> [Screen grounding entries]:
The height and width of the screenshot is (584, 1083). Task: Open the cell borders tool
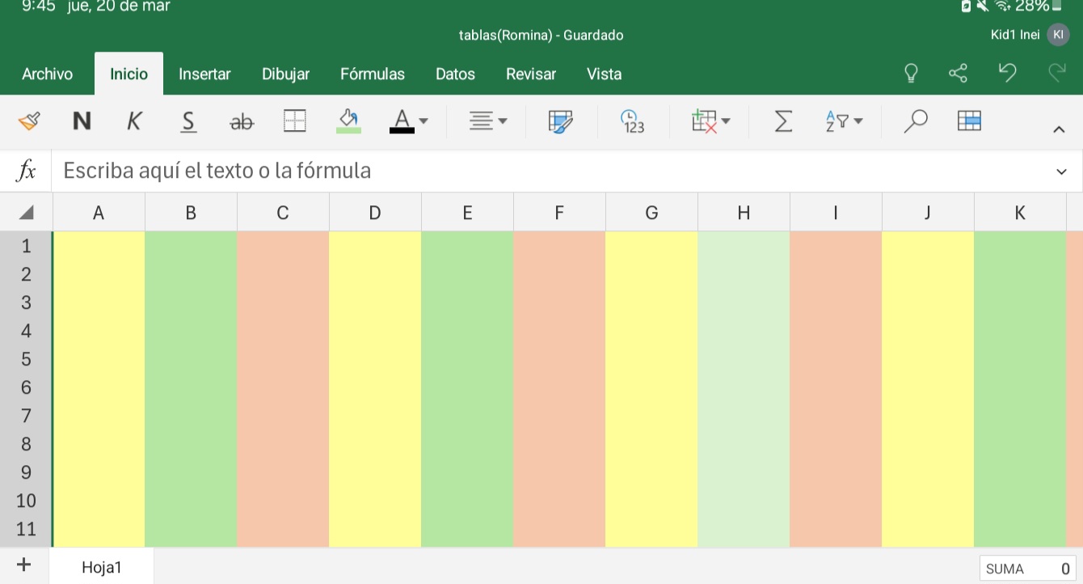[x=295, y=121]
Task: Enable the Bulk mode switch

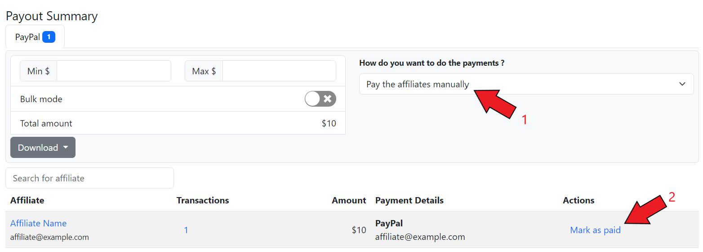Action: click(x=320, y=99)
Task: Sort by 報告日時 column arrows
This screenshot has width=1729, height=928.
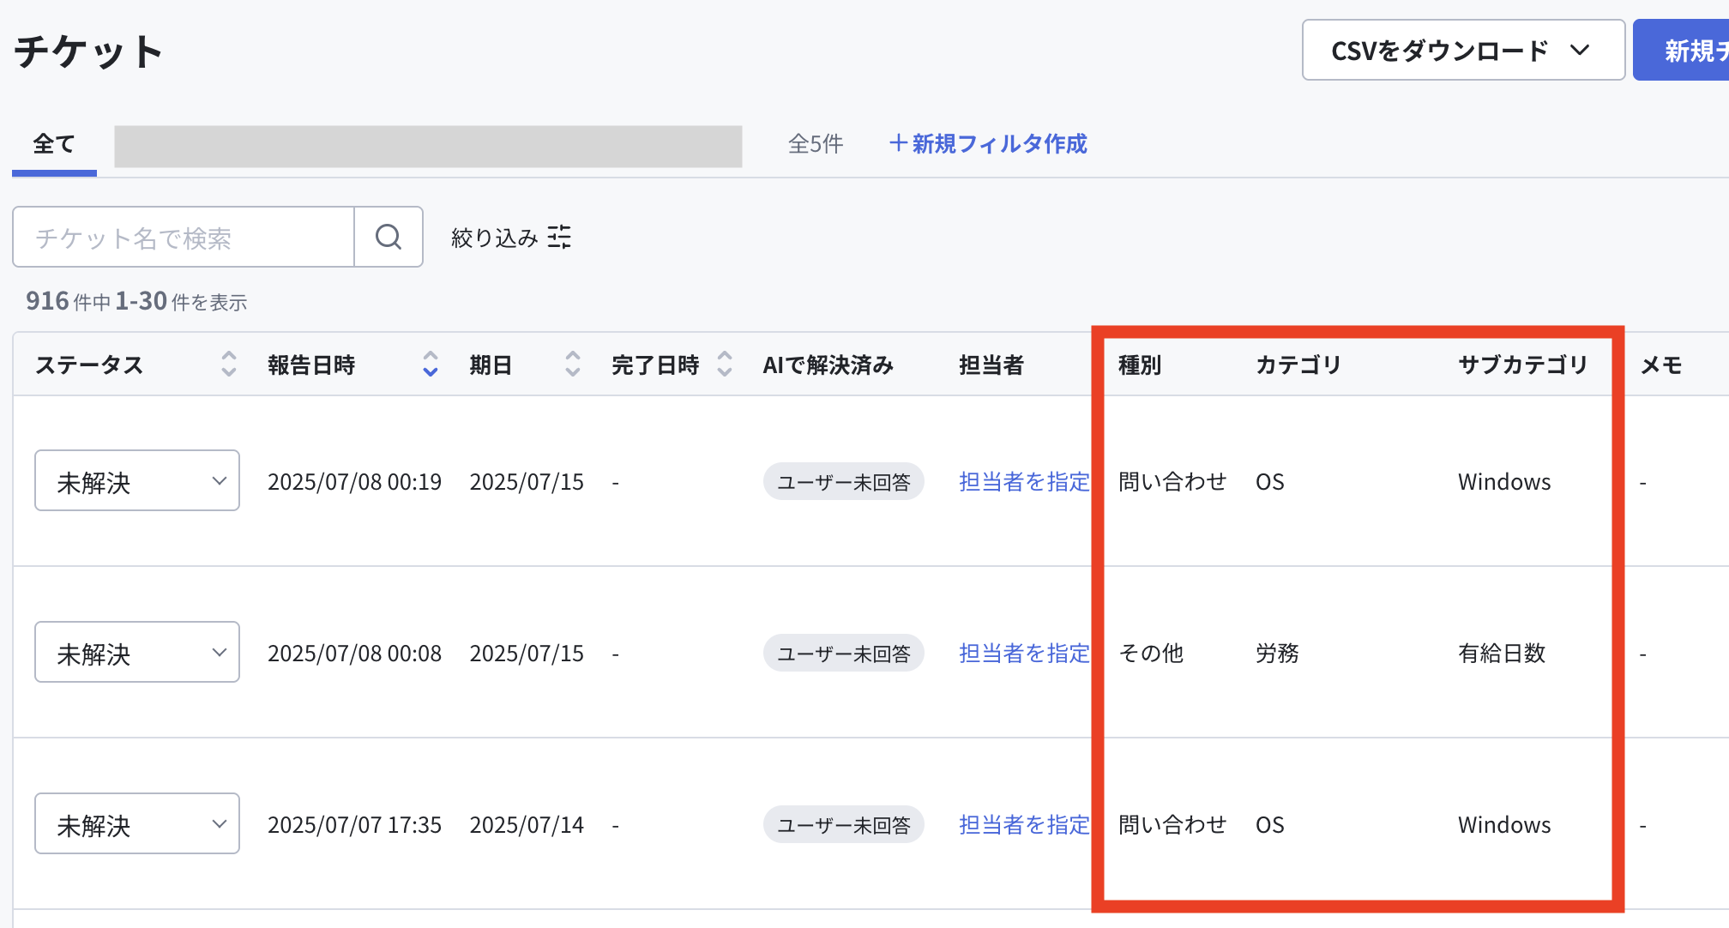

> [GOAL]: Rewrite the entries above, swapping "Task" for "Instruction" everywhere it occurs and changing nothing else. Leave out the pictures.

> [EXPECTED ANSWER]:
The height and width of the screenshot is (584, 1083). Instruction: Open the cell borders tool
[x=295, y=121]
Instruction: Enable the Bulk mode switch

Action: click(x=320, y=99)
Instruction: Sort by 報告日時 column arrows
This screenshot has width=1729, height=928.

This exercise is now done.